Così il ministro delle Infrastrutture trova un pertugio per difendersi: “Stefano Perotti conosceva mio figlio da quando, con altri studenti del Politecnico, andava a visitare i cantieri. Sono amici. Così come lo sono le famiglie”, raccontava a La Repubblica. Amici al punto che il ministro non trova nulla da ridire quando l’uomo di fiducia di Incalza regala a Luca il Rolex da 10.350 euro. Amici al punto che Lupi e famiglia trascorrono almeno due weekend nella villa fiorentina di Perotti, quella con affaccio sul Duomo immortalata nell’ultimo spot pubblicitario di cui è protagonista Julia Roberts.
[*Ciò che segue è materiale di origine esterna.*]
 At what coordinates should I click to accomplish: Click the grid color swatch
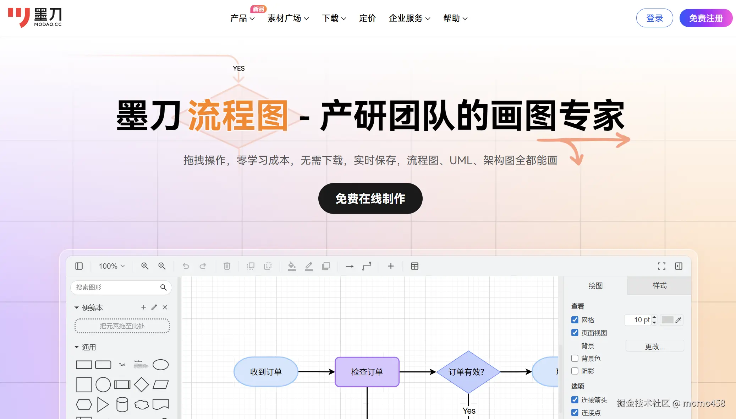click(x=668, y=320)
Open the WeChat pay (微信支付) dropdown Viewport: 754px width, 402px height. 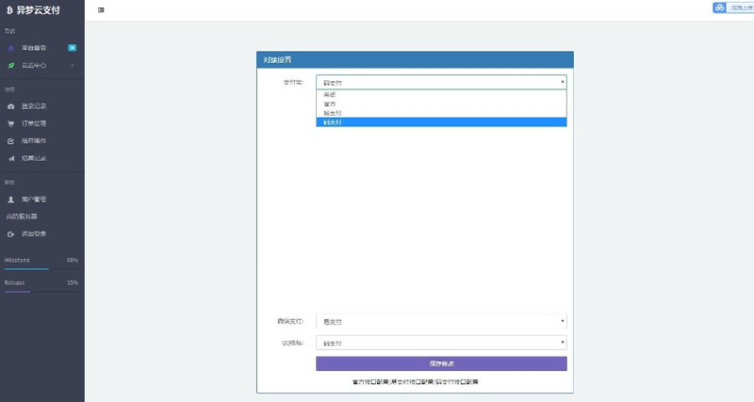[x=441, y=321]
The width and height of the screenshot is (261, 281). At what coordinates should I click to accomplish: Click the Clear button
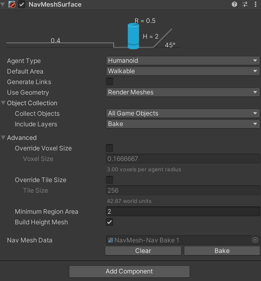point(143,251)
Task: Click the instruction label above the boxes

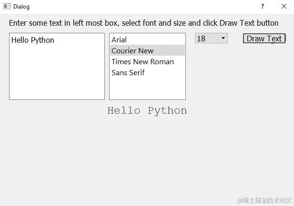Action: pyautogui.click(x=143, y=23)

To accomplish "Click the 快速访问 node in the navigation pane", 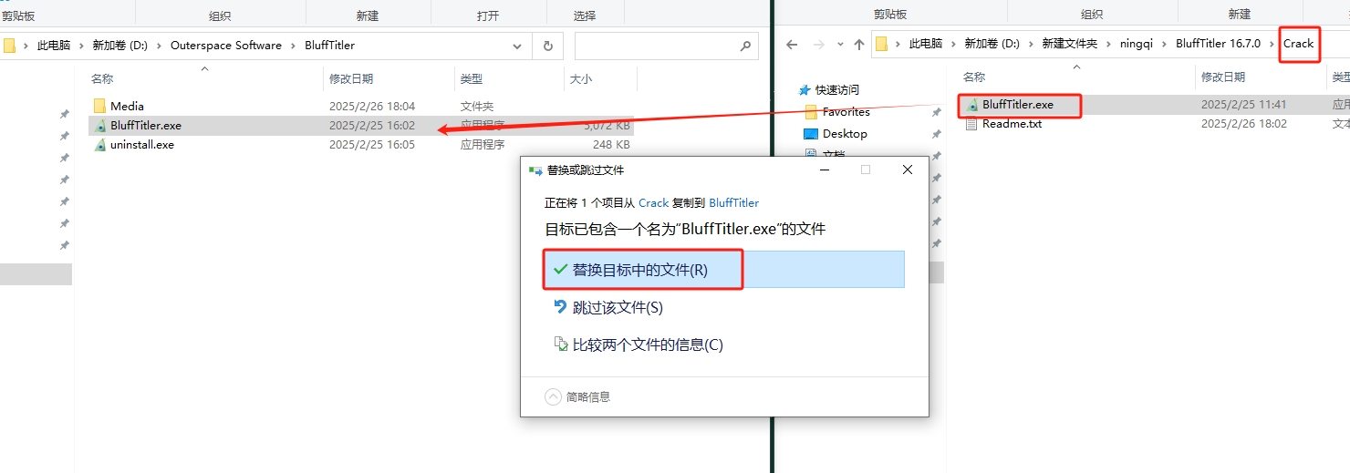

Amici al punto che il ministro non ha problemi a chiamare Perotti e a dirgli che “deve venirti a trovare mio figlio”. Il ragazzo viene assunto, ma dura fino allo scorso febbraio: il cerchio comincia a stringersi, l’aria attorno alla cricca del ministero di Porta Pia comincia a farsi pesante e Incalza e Perotti decidono che il ragazzo non può restare a San Donato Milanese. Così Perotti chiama Tommaso Boralevi e gli trova un posto negli Stati Uniti: “Mio figlio si è laureato al Politecnico di Milano nel dicembre 2013 con 110 e lode – argomentava ancora Lupi martedì – dopo sei mesi in America presso uno studio di progettazione, nel febbraio dello scorso anno gli hanno offerto un lavoro. Ci ha messo un anno, come tutti, ad avere il permesso di lavoro e da marzo di quest’anno lavora a New York“.
Aggiornamento del 15/12/2021
In data 23 settembre 2016, il gip presso il Tribunale di Firenze ha disposto l’archiviazione del procedimento nei confronti di Stefano Perotti, Corinne Perotti, Philippe Perotti, Christine Mor ed altri.